Dirk Boll, Vorstand für Kunst des 20. und 21. Jahrhunderts bei Christie’s, über den Wert und das Vergnügen, historische Cabrios zu fahren
Nur wenige Sammlungsgegenstände kann man derart intensiv genießen wie historische Sportwagen ohne festes Dach. Notwendigerweise ist das eine gewisse Extravaganz, denn obgleich die ersten Automobile keine Dächer hatten, wurde das Stoffverdeck rasch zum Kennzeichen von Aufwand und Luxus, Sehen und Gesehenwerden. Heute bietet der Ferrari 250 California die teuerste Möglichkeit des Offenfahrens, wird doch dieses Cabrio zu Preisen zwischen 15 und 20 Millionen Dollar gehandelt. Derselbe Fahrtwind weht allerdings auch durch jüngere, alltäglichere und entsprechend erschwinglichere Fahrzeuge, sogenannte Youngtimer: Autos, die älter als 20, aber jünger als 30 Jahre sind. Hier hat die Sammlerschaft häufig eine persönliche, ja oft biographische Bindung, die alle anderen Sammelmotive überdeckt. Kein Luxussportwagen kann die Erinnerungen bieten, die die Fahrt in einem Modell des llerersten eigenen Autos zu erwecken vermag – auch wenn man nur die Version mit Blechdach fuhr. Die Nachfrage hat inzwischen derartige Ausmaße angenommen, dass die prozentual höchsten Wertzuwachsraten für Alltagsautos der letzten drei Dekaden zu verzeichnen sind – das Käfer Cabrio, der offene 3er BMW und das Erdbeerkörbchen, das Golf I Cabrio.
Dass die Industrie heutzutage nur noch wenige offene Modelle anbietet, mag an strengeren Zulassungsvorschriften liegen. Aber auch die gestiegene Nachfrage nach historischen Modellen wird als Grund gesehen, warum das Neuwagen-Segment der Einstiegscabrios in den letzten zehn Jahren rund die Hälfte der Zulassungen eingebüßt hat – die potentielle Mazda MX5- oder BMW Z4-Käuferin entscheidet sich heutzutage vielleicht eher für einen Mercedes SL der 1970er oder 1980er Jahre, einen BMW Z1 oder einen offenen Porsche 968. Auch die Porsche 911 Modelle der G-Reihe, zwischen 1982 und 1989 mit Stoffdach produziert, konkurieren mit Cabrios aus aktueller Produktion.

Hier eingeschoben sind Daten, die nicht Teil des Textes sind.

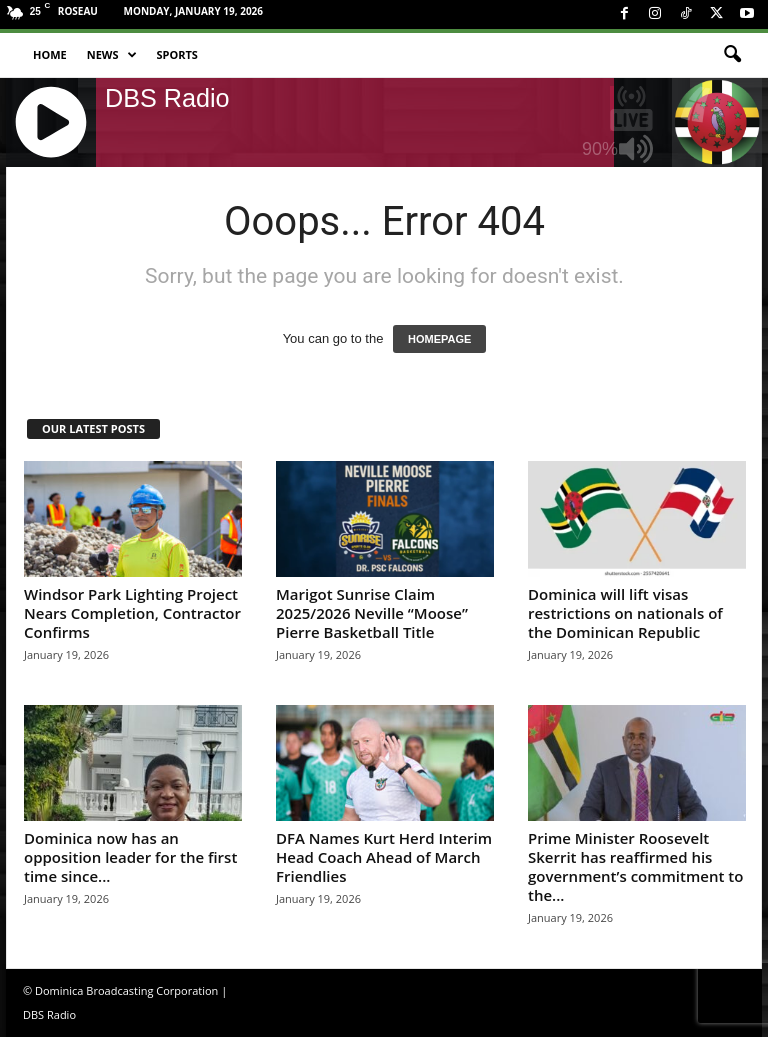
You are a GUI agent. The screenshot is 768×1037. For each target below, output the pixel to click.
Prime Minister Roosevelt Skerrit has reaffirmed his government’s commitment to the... (635, 866)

In Zeiten dramatisch gestiegener Neuwagenpreise hat das sicherlich finanzielle Gründe. Als Sammelgut sind historische Automobile aber eigentlich immer »statement pieces«. Doch was beim Autokauf in unteren Wertbereichen womöglich lediglich die Unterscheidung zwischen Praktikabilität (des fabrik-neuen Fahrzeugs) oder Liebhaberei (für den alten Wagen) ist, wird in der Luxusklasse zum idealen Instrument der sozialen Distinktion: Den fabrikneuen Ferrari haben ja schon alle, der Nachschub an historischen Modellen ist hingegen limitiert. Die von Conaisseurship getriebene Nachfrage orientiert sich generell am Renommee von Marken. Dies entsteht durch Tradition, Rennhistorie, wegweisende Technik- und Designlösungen, berühmte Gestalter und Fahrer. Hinzu kommt aber auch die Lebendigkeit der Marke. Historische Automobile von Herstellern, deren aktuelle Produktion ebenfalls begehrt wird, werden eher nachgefragt, weil die Marke bekannter ist und der Ruhm der Neuwagen und aktuellen Rennerfolge auch auf die Oldtimer abstrahlt.
Ob kostspielig in der Anschaffung oder eher erschwinglich, ein historisches Fahrzeug will gefahren werden, denn die Benutzung stellt den ultimativen Genuss dieses Objekts dar. Die Angst vor Abnutzungserscheinungen ist eigentlich unbegründet, seit sich der Geschmack zunehmend von einer idealisierten »as good as new«-Erscheinung abwendet. Die Sammlerschaft sieht die Patina, die eine pflegliche Nutzung hinterlässt, als Teil des natürlichen Alterungsprozesses, der somit zum Aspekt der Begehrlichkeit und wertbildenden Eigenschaft wird. Gute Fahrt.